[Source text]
────────────────
I should note all of these individuals' Python 3 commits were different in various ways from one another.

I eventually stopped when I noticed these two things:

  1. LeMagnesium/cobe -- commit 5d2d4b69
  2. tvishwanadha/cobe -- commits
  3. Wintervenom/cobe -- commits

The first implied the IRC client that came with it didn't support being in multiple channels at once. Hrm... okay, so I'd have to do my own IRC client interface -- that's fine, but shows neglect.

The second indicated the IRC client egg/package used by this software was extremely old (their commits were from 2013, so 3 years before the last commit from the actual cobe author!). Wow, what the fuck?

The third implied things like cobe dump didn't work, amongst other issues.

I paused and decided to go back to the official repository; fuck these forks. I couldn't believe all the chaos. I did my own Python 3 fixes (haphazardly, i.e. just print statements). This got me a bit further, only to encounter a whole new problem:

Traceback (most recent call last):
  File "./cobe", line 11, in <module>
    load_entry_point('cobe==2.1.2', 'console_scripts', 'cobe')()
  ...
  File ".../.local/lib/python3.6/site-packages/cobe-2.1.2-py3.6.egg/cobe/control.py", line 6, in <module>
  File ".../.local/lib/python3.6/site-packages/cobe-2.1.2-py3.6.egg/cobe/commands.py", line 13, in <module>
  File ".../.local/lib/python3.6/site-packages/cobe-2.1.2-py3.6.egg/cobe/brain.py", line 11, in <module>
  File "/usr/local/lib/python3.6/sqlite3/__init__.py", line 23, in <module>
    from sqlite3.dbapi2 import *
  File "/usr/local/lib/python3.6/sqlite3/dbapi2.py", line 27, in <module>
    from _sqlite3 import *
ModuleNotFoundError: No module named '_sqlite3'

Review of cobe/brain.py sure enough showed import sqlite3, however no where in setup.py was this dependency declared. It turns out Python and PyPi both are somehow retarded and nobody offers SQLite3 packages. So, to get this to work, I had to install py36-sqlite3 system-wide via pkg on FreeBSD.
────────────────
[Data excerpt]
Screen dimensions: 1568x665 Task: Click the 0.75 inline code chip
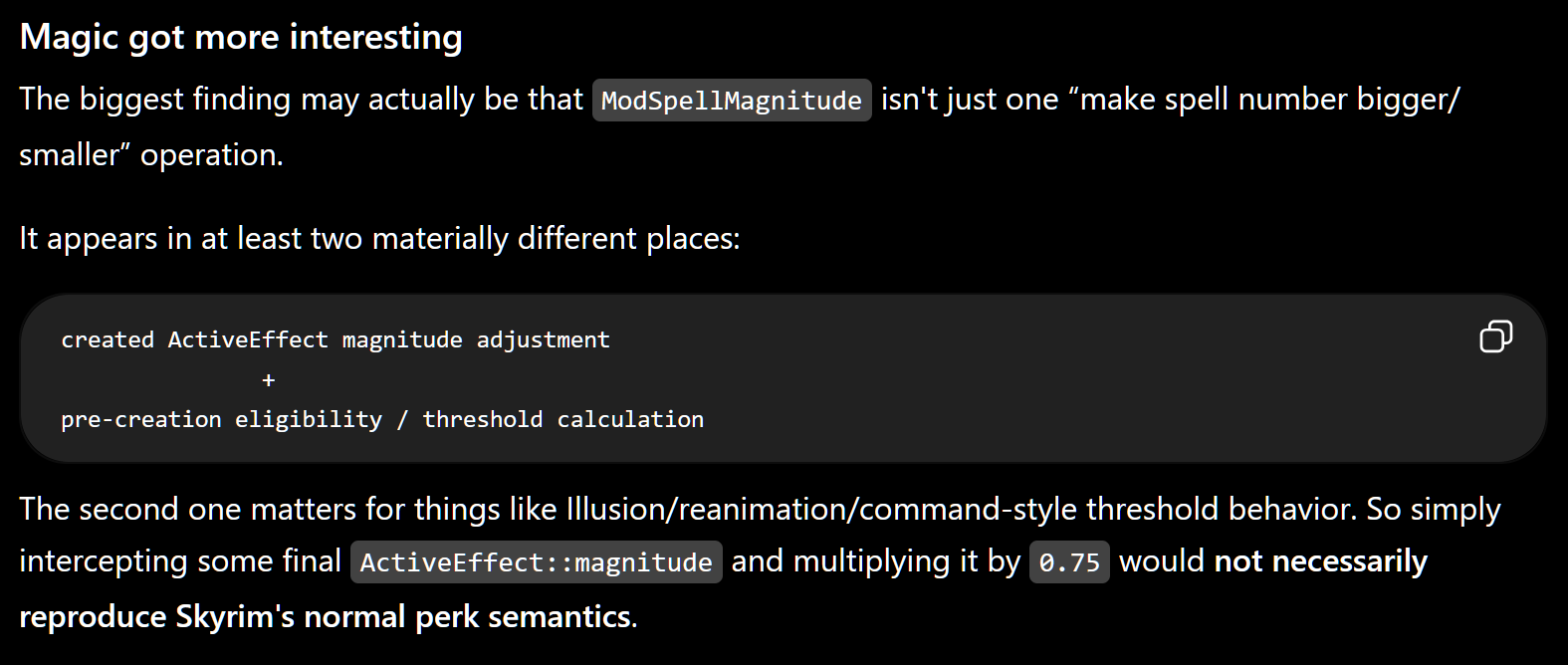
────────────────
[Stated goal]
Reproduce the stretch of the cobe post from "Review of cobe/brain.py" through "pkg on FreeBSD.", word for word. The data stands apart from the post about getting cobe to run on Python 3.

[Reply]
Review of cobe/brain.py sure enough showed import sqlite3, however no where in setup.py was this dependency declared. It turns out Python and PyPi both are somehow retarded and nobody offers SQLite3 packages. So, to get this to work, I had to install py36-sqlite3 system-wide via pkg on FreeBSD.